似顔絵を描くとき、その人の特徴を強調しすぎてしまうとバランスが悪くなります。
たとえば歯が少し大きいのが特徴だと、ついついそこを強調しすぎてしまいますが、もしかしたら本人はその歯をコンプレックスに思っているかもしれません。
目がきつめだったり、鼻が丸かったりと、人のパーツはそれぞれ違います。
初心者ほど「ここが特徴だ!」と強調しすぎてしまう傾向があります。
もしかしたら描かれたほうの人は「やっぱりこんなに私はきつい目に見えているのか」と落ち込んでしまうかもしれません。
気にしすぎては何も描けませんが、その人の特徴をチャームポイントとして描こう、という気持ちが大切なのではないでしょうか。
大きい歯がかわいいなあ、とか、一重の目がクールで美しい、というふうに、美点として捉えれば、異常なほど強調して描くこともないでしょう。
また、ほくろがたくさんある人のほくろを全部再現して描いたりというのも人によっては不快感をおぼえられる可能性もあります。
特徴的なほくろを一つか二つ描き込むだけにとどめるのが無難です。
見えた特徴を全部描き込もうとすると絵としてのバランスが崩れるため、デフォルメよりも省略することを心がけましょう。

似顔絵はパーツではなくバランスが大事

似顔絵の初心者は、見えたものを見えた通りに描くのが「そっくりに描く」ということだと勘違いしがちです。
たとえば特徴的な鼻ならそれを再現しようと躍起になってしまいます。
出来上がった絵をみると、鼻の描写にだけやたら気負いが感じられ、どうしてもアンバランスになってしまいがちです。

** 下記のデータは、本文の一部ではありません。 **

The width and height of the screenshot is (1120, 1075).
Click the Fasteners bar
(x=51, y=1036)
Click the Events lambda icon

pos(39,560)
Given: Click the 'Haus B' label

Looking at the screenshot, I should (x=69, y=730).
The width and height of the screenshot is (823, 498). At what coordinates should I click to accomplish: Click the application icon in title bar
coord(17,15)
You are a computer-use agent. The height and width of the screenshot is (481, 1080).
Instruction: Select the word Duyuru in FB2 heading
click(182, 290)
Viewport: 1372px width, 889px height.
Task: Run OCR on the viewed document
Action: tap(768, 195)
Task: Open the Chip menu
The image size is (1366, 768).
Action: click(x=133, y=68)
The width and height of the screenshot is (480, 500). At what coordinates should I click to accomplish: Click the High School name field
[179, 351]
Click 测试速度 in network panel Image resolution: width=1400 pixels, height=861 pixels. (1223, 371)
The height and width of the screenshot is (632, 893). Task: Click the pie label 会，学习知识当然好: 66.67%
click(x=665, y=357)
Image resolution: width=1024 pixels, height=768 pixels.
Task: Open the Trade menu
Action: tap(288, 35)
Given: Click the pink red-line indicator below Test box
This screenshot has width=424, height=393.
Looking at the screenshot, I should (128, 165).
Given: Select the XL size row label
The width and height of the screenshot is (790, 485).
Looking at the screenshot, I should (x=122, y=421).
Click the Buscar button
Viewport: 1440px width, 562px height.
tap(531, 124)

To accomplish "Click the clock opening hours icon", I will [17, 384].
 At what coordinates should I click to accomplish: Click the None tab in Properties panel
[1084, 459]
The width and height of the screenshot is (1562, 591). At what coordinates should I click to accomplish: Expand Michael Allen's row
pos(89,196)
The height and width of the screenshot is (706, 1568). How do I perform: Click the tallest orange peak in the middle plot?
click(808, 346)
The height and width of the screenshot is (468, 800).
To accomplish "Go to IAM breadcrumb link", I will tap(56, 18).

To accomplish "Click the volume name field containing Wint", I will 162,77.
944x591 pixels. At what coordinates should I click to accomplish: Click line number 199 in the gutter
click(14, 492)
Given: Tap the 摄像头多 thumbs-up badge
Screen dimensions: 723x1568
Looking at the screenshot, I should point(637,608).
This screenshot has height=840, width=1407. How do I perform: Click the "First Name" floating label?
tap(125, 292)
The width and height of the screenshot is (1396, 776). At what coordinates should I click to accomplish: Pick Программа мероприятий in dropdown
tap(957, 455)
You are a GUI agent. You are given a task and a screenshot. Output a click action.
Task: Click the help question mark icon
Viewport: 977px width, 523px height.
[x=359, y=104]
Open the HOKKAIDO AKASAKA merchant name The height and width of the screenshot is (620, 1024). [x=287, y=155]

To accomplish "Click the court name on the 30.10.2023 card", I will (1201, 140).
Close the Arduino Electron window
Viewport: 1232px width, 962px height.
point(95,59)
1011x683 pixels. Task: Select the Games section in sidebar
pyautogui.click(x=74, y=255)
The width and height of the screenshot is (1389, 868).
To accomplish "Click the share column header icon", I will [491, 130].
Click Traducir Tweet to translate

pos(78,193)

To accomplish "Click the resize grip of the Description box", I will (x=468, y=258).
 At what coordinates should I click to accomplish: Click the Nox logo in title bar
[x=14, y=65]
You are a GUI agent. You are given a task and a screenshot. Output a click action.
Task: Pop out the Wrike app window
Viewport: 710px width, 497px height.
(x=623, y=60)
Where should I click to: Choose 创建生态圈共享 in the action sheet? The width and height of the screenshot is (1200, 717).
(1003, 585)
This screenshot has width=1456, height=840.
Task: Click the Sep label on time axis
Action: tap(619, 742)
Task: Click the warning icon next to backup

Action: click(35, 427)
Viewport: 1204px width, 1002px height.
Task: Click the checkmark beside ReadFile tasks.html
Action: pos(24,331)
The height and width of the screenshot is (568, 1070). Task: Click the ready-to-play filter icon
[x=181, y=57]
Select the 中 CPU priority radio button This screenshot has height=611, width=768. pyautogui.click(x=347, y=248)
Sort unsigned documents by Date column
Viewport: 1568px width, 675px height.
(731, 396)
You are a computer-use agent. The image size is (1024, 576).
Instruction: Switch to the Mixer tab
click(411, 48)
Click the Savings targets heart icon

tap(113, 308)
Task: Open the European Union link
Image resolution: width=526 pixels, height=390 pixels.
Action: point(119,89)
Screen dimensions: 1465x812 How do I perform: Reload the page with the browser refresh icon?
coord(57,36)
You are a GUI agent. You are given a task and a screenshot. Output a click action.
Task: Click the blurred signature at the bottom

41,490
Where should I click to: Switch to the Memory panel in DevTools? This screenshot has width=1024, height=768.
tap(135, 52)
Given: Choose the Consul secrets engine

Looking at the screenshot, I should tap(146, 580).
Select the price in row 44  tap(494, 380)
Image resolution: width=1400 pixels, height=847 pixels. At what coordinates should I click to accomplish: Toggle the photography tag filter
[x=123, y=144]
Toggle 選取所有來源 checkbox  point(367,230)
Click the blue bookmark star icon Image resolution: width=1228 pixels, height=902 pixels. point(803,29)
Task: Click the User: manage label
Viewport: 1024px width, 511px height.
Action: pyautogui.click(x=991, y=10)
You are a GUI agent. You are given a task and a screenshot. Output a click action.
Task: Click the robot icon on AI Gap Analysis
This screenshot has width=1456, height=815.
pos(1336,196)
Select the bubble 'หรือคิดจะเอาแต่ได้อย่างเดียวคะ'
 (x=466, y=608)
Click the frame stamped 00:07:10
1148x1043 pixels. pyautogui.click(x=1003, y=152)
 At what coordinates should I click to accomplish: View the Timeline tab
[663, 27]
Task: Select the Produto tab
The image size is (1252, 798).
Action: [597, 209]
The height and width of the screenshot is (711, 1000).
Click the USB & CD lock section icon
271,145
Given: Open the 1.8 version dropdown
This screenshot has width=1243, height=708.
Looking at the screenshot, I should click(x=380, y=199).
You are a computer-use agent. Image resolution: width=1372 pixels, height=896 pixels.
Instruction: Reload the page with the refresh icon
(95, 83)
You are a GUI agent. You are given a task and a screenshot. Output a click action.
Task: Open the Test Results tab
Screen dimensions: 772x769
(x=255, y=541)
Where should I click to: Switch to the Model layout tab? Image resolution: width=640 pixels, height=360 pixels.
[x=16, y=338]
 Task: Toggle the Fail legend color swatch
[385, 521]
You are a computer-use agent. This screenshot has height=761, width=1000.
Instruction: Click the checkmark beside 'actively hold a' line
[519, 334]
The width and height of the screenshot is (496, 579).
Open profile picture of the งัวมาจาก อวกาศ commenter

特徴的な鼻だと思っても、敢えて鼻を描かないことで却って似ることもあります。
その人のパッと見の特徴に頼らず、全体を捉えるとよいでしょう。
また、各パーツをそっくりに再現して描いたところで、大してインパクトのない絵になってしまいます。
人間が類似性を感じるのは、パーツの形ではなくパーツの配置です。
目が離れ気味なのか、くっついているのか、眉は目に近いのか遠いのか、鼻の下は長いのか短いのか、などといったパーツの配置がインパクトとなります。
パーツの配置さえバランスよく捉えれば、あとはシンプルな描写でも十分似ます。
逆に、似顔絵というのはシンプルに描いて似ているほうが評価が高いと言えるでしょう。
細かく描き込むと描き込んだだけ情報が雑多に詰め込まれ、似ているか似ていないかは伝わりにくいです。
まずは何人かの絵を描いてみて、それぞれのパーツの違いを捉える練習がおすすめです。